--- start Text to read ---
The most important thing about the technology in front of you is that it does not get in the way of the message you need to promote. So if you want to penetrate the online world with themes that sell product for your client, your flavour of IT cannot be daunting in any form or fashion. Although I may rewarm some familiar points, I believe they bear mentioning in the context of making PR work.

[Declared interest: I have used Radio Userland since late 2000, Movable Type since 2001, Blogger in 2002, Live Journal in 2003 and Typepad for a year. Each has attractive features.]

If you decide to embrace blogging, ensure your blogware allows you to syndicate separate channels. This means you need to be able to quickly designate a new directory on your blog AND that directory must have its own RSS feed. The separate directories and distinct feeds give you presence, reach, and standing.

Set up your blog to facilitate efficient printing. Many potential customers want to print out what they read. The templates used on some blogs get in the way of that--just like some online newspapers fail to render their content in a friendly way. A simple Javascript PRINT link will normally generate a clean page with one-inch margins and no extraneous decorations around the sides of the text.
--- end Text to read ---
▶ Task instructions:
a) In the blogging text, what does a simple Javascript PRINT link normally generate?
b) Please return every line of the entries below that contains the word "Expand".
--- start Listed records ---
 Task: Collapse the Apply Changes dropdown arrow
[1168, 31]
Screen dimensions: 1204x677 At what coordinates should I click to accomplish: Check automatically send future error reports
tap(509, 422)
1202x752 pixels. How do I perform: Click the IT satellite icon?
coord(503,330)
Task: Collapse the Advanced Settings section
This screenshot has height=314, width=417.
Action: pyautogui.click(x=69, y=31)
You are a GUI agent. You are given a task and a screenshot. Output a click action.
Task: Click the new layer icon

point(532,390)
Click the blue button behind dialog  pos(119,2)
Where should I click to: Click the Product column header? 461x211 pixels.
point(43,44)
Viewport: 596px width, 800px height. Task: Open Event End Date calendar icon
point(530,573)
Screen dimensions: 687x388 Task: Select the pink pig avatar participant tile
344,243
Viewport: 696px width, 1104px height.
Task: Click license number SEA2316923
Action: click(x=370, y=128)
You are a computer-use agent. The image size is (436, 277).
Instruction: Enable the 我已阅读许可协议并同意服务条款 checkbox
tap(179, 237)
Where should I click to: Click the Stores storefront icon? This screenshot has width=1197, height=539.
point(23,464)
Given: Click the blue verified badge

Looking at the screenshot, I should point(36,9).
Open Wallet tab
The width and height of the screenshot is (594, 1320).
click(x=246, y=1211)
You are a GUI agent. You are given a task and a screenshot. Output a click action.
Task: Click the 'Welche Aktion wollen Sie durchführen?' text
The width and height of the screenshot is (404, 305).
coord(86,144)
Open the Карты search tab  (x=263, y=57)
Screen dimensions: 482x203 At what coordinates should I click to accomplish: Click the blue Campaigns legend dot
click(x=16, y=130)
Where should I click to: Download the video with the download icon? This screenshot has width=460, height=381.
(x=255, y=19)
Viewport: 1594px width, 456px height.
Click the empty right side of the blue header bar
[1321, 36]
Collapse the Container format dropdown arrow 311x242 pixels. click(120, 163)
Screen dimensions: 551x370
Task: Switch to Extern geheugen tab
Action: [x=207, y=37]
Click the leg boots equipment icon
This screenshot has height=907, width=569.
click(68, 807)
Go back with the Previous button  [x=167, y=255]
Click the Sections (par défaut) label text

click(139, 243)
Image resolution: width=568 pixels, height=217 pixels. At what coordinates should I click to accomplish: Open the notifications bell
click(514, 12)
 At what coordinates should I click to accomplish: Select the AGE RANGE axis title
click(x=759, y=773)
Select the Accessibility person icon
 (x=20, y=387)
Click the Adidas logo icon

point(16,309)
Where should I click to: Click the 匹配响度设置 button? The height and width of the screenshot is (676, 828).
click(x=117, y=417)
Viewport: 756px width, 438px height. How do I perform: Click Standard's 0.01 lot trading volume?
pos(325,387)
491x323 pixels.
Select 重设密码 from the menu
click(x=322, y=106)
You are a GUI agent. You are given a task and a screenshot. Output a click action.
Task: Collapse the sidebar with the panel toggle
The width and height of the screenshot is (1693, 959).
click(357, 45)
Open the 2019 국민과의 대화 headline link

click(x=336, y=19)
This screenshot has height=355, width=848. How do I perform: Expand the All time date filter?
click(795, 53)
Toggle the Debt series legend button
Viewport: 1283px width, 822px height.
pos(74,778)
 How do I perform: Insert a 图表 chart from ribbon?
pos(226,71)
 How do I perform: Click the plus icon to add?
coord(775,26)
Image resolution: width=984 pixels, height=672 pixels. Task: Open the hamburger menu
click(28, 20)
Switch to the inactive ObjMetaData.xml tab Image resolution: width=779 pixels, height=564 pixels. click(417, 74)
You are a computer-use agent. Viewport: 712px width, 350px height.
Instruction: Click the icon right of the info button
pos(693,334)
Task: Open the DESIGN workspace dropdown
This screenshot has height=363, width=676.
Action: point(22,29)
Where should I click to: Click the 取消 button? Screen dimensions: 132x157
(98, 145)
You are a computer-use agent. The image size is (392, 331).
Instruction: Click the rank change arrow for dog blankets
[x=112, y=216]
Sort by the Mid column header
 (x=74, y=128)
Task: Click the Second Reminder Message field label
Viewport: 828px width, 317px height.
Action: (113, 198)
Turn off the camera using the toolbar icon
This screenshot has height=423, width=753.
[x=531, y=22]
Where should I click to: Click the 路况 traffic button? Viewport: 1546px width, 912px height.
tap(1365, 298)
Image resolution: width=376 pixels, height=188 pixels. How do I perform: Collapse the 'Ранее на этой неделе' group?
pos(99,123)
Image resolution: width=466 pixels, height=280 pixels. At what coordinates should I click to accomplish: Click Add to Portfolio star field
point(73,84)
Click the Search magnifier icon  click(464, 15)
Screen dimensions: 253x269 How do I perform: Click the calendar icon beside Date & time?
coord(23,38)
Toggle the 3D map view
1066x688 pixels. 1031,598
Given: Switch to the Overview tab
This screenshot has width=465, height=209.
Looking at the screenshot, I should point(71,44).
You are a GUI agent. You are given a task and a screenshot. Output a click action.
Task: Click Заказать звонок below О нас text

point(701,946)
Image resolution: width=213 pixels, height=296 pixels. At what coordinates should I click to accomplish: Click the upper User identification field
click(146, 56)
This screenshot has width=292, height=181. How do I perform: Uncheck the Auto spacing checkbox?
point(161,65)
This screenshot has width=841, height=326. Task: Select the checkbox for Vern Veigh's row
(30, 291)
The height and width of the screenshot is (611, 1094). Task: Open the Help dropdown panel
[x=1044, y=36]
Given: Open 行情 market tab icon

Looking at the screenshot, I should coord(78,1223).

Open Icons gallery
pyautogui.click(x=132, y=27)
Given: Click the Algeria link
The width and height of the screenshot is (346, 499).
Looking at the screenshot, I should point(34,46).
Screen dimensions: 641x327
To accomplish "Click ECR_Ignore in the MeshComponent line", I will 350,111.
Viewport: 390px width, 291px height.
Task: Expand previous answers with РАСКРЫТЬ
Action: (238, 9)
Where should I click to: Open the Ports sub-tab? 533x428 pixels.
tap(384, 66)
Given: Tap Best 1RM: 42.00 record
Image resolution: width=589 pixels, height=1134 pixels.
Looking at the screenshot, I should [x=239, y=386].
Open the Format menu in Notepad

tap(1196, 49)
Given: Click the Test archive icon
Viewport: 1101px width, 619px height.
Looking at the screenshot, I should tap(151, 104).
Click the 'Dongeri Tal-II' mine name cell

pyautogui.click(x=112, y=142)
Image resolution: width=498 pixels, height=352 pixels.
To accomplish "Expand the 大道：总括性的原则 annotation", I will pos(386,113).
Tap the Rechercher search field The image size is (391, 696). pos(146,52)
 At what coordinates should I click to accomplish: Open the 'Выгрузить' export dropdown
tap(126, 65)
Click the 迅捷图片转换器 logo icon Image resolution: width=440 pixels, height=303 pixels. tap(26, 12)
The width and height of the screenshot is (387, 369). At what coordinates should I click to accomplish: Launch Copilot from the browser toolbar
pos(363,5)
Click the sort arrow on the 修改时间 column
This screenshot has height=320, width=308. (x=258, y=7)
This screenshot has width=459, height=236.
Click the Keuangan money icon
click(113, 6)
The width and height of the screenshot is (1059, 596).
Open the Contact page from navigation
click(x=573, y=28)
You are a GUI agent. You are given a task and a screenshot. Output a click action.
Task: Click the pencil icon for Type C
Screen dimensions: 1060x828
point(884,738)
--- end Listed records ---
▶ Final answers:
a) A clean page with one-inch margins and no extraneous decorations around the sides of the text.

b)
This screenshot has height=355, width=848. How do I perform: Expand the All time date filter?
Task: Expand previous answers with РАСКРЫТЬ
To accomplish "Expand the 大道：总括性的原则 annotation", I will pos(386,113).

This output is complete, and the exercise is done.